全国高校駅伝の男子は、倉敷(岡山)が歴代4位の2時間2分9秒で、2年ぶり2回目の優勝を果たした。2位は世羅(広島)、3位は学法石川(福島)。3位までが2時間2分台というハイレベルの大会だった。

倉敷は3区で、世羅は4区で留学生の快走があって、終盤のトップ争いが俄然熱を帯びた。3区と4区ではそれぞれ留学生が区間賞を獲得したが、同区間の日本人高校生のトップ(いずれも学法石川)とは40秒から50秒の開きがあった。3位の学法石川は、1位とは39秒差、2位とは29秒差だった。この2つの区間の差が勝負を決めたといえるだろう。別の見方をすれば、学法石川は1位との差をこれらの区間の差よりも小さく収めたということになるから、大健闘だ。

いつものことだが、留学生は日本人高校生とは次元の違う走りで、その差は歴然としている。倉敷の3区を走ったキプラガットは、3000m障害の記録がリオ五輪の6位に相当するものだとのことである。そんなすごい選手と競争する日本の高校生たちは、どんな思いでレースに臨んだのだろうか。
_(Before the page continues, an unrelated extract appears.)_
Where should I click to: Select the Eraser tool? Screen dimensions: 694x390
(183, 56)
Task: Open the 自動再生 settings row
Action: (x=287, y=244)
碓井哲雄著『箱根駅伝強豪校の勝ち方』(文春新書)によると、日本には常時、70人から80人の助っ人ケニア人ランナーが滞在しているそうだ。本大会では7名の留学生が走り、箱根駅伝の2区でも多くの留学生が出場している。ニューイヤー駅伝ではほとんどのチームに助っ人選手がいる。

助っ人選手に頼る理由の一つに「勝つため」ということがあるだろう。高校や大学のスポーツが、このような勝利至上主義でいいのかという批判がある。世界を目指すまでの目標は持っていないが、高校駅伝や箱根駅伝には出てみたいという選手たちにとっては、酷なスポーツかもしれない。

しかし、駅伝で世界の実力に接することによって、長距離種目のレベルを底上げしてきたことは間違いない。さらに、派手さがなくきつい練習を長期にわたって続けていかないと結果が出ないマラソン・駅伝をここまで面白くし、日本の伝統スポーツをいう枠を超えて、冬を彩る文化になりつつあるという側面も考える必要があると思う。そこには、ケニア人ランナーの功績を認めないわけにはいかない。

「結果と過程のどちらが大事か」という問いと同じように、留学生選手の問題を簡単に結論を導くことはできない。ここは、駅伝を走るか否かにかかわらず、日本の高校生たちに聞いてみてはどうだろうか。